Kale is a super vegetable because it contains vitamins A, C, K, and is packed full of fiber, iron, and calcium. Not only that, but kale is a delicious leafy green that can be eaten raw in salads, cooked in soups or stews, or baked to make delicious and healthy kale chips! Growing kale is not hard at all, and it’s one of the best vegetables to grow by beginners. But whether you’re a beginner gardener or a seasoned gardener, these 10 tops for growing kale will make sure you grow the best, biggest, and most delicious kale crop!
10 Tips for Growing Kale in Your Garden
#1. Start at the Right Time
Although kale will grow in warm weather, it will taste bitter! Instead, kale prefers to mature in cooler temperatures. Start seeds indoors about six weeks before the last frost. Plant your crop in the fall, 6-8 weeks before the first expected frost for the best tasting kale you’ve ever had!

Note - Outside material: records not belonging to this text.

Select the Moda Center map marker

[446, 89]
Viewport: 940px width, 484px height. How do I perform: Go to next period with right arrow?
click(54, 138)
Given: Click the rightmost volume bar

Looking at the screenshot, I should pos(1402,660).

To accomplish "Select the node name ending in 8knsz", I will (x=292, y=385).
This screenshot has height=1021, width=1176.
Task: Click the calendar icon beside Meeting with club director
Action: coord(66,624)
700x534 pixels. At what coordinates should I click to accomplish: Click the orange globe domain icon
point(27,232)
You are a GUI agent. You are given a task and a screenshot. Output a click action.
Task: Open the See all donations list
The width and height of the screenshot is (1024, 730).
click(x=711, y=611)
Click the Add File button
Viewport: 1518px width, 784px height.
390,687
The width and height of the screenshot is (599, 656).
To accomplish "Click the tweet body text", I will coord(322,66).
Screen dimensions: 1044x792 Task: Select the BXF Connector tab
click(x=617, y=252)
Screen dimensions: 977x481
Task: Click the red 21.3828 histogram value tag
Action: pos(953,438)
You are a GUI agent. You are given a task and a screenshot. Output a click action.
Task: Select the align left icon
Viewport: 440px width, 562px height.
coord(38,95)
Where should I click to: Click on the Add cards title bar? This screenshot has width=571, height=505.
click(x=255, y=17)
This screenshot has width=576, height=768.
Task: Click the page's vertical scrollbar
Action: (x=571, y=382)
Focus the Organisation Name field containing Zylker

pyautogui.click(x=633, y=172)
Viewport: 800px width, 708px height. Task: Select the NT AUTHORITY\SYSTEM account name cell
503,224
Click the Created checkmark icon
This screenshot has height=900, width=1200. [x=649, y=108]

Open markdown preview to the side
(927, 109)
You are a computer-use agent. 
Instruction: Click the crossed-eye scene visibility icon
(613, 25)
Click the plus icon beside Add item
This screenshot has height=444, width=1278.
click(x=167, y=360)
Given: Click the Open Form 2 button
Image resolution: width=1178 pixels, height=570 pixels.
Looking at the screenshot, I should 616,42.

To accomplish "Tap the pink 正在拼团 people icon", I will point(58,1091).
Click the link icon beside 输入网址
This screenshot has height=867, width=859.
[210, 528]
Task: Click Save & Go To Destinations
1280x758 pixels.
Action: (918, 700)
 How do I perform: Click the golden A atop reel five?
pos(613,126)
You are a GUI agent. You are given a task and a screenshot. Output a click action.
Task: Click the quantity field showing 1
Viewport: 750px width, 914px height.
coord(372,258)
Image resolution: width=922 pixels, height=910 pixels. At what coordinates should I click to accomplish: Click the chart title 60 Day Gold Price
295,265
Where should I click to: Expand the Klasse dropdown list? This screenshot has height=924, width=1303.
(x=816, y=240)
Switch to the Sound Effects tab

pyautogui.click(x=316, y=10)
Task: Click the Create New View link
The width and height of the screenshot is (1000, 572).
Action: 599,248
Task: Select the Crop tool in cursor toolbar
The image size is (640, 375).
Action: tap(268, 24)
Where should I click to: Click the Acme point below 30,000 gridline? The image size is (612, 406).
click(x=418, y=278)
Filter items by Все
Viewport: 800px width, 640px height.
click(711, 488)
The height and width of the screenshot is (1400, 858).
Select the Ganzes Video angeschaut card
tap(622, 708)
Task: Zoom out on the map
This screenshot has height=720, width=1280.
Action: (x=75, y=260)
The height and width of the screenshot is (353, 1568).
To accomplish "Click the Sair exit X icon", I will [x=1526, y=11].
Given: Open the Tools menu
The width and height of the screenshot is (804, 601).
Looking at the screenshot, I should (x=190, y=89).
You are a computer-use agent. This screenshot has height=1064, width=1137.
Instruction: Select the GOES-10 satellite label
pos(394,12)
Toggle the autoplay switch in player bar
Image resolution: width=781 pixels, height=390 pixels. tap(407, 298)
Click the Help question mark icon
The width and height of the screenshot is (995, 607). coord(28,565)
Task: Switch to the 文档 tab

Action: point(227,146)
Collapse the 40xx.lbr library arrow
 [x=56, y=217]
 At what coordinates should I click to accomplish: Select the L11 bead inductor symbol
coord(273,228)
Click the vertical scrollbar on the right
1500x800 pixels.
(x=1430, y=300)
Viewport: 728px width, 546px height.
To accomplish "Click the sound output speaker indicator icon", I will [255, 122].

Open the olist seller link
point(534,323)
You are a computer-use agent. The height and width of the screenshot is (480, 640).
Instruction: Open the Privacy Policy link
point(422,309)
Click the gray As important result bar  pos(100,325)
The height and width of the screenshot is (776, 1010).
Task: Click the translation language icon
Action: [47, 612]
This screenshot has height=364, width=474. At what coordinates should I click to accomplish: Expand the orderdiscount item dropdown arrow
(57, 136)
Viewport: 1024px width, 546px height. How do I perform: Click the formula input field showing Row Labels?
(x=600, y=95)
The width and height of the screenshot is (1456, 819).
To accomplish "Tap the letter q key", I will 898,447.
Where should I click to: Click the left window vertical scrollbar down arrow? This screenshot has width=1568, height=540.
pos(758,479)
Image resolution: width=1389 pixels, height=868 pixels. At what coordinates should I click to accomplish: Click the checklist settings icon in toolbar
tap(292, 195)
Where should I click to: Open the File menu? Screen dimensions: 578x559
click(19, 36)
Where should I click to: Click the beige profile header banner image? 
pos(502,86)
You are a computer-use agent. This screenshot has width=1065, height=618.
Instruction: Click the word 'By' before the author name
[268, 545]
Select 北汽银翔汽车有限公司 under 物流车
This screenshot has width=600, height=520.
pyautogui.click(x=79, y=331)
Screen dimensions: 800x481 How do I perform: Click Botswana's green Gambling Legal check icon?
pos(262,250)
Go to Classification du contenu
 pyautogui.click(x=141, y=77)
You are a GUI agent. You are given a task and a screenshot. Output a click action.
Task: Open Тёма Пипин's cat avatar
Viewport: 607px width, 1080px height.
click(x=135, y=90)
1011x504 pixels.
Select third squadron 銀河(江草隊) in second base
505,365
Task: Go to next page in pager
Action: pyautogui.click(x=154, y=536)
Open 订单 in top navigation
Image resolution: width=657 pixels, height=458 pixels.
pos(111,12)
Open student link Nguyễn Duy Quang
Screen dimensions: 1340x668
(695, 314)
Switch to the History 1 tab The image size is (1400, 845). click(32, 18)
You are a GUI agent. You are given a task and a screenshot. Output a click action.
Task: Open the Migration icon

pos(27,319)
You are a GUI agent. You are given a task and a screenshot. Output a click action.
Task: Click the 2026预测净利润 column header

#2. Plant in the Right Spot
If you’re growing your kale in full summer, plant in partial shade. If growing in the fall, plant in full sun. During the summer, your kale will not want to be exposed to full sun.
#3. Give Your Kale Friends
Plant kale alongside beets, celery, cucumbers, herbs, onions, chard, spinach, and potatoes. Don’t plant kale next to beans, strawberries, or tomatoes.
#4. Protect Your Plants
While they’re growing, protect your plants with row covers to steer away flea beetles and also protect against cooler weather.
#5. Nurture the Roots
Kale’s roots will usually run horizontally from the central stem. Use some straw or grass mulch to keep soil cool, preserve moisture, and make it easy for the roots to feed.
#6. Water Well and Regularly
Water your kale plant regularly, about an inch a week.
Fertilize with compost every 6-8 weeks. A seaweed emulsion works great on kale plants.
#8. Reduce Insect Damage
Pick off brown, dead, or unhealthy looking leaves to reduce insect damage.
#9. Harvest at the Right Time
Harvest your kale when the leaves reach the size of your hand. Pick them carefully one by one, starting with the ones at the bottom. Make sure to leave a few of the smaller, central leaves to encourage more growth. You should be able to harvest again in about a week.
#10. Known When It’s Time to Stop
If it’s been a really hot summer, pull your kale plant from the ground to make room for more heat-loving veggies. Kale does not like too much heat and will end up tasting bitter and woody.